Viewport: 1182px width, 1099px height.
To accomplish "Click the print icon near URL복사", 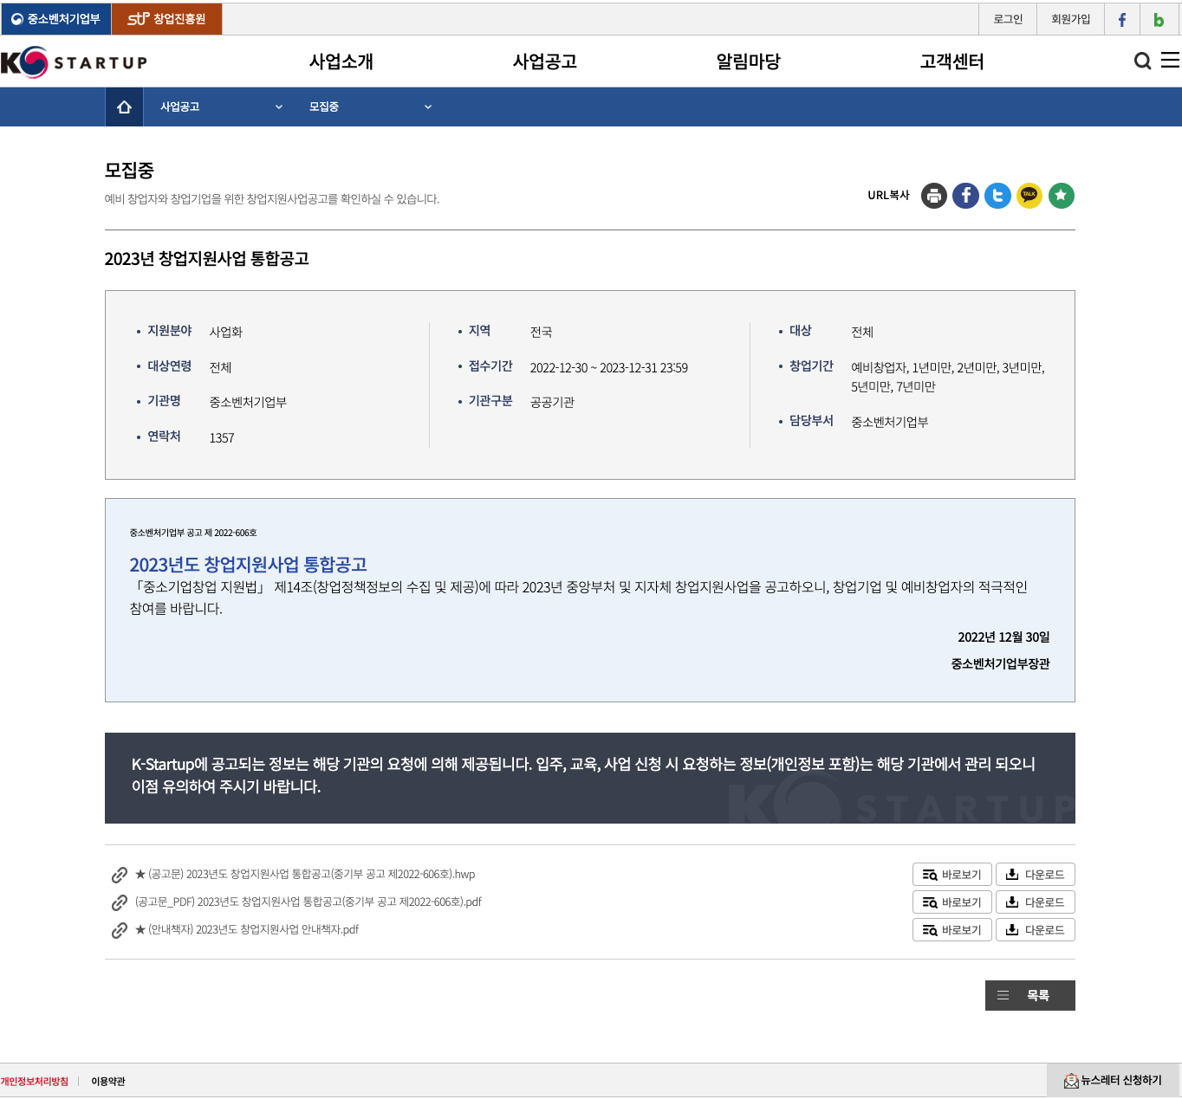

--

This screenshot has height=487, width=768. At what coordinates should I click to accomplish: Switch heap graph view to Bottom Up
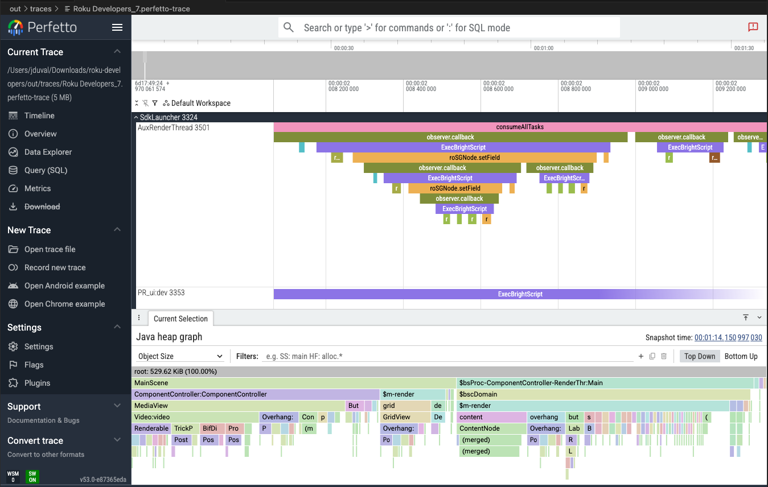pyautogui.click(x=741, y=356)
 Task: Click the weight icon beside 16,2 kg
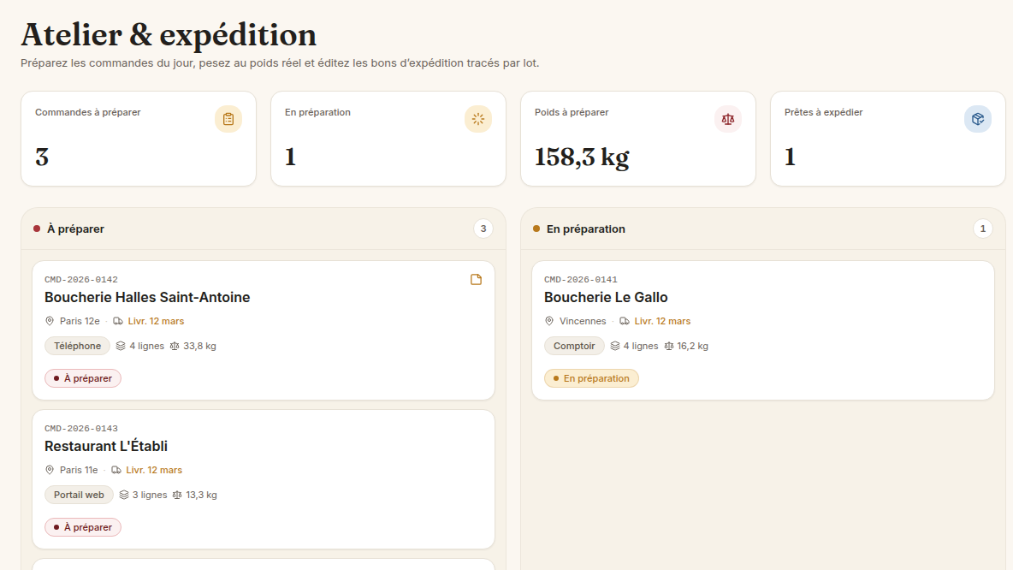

__Task brief__: Excluding any pictures, print exactly the lines of the listing above from the line with "Viewport: 1182px width, 1099px height." to the line with "the print icon", both ends included.

__Output for this task__:
Viewport: 1182px width, 1099px height.
To accomplish "Click the print icon near URL복사", 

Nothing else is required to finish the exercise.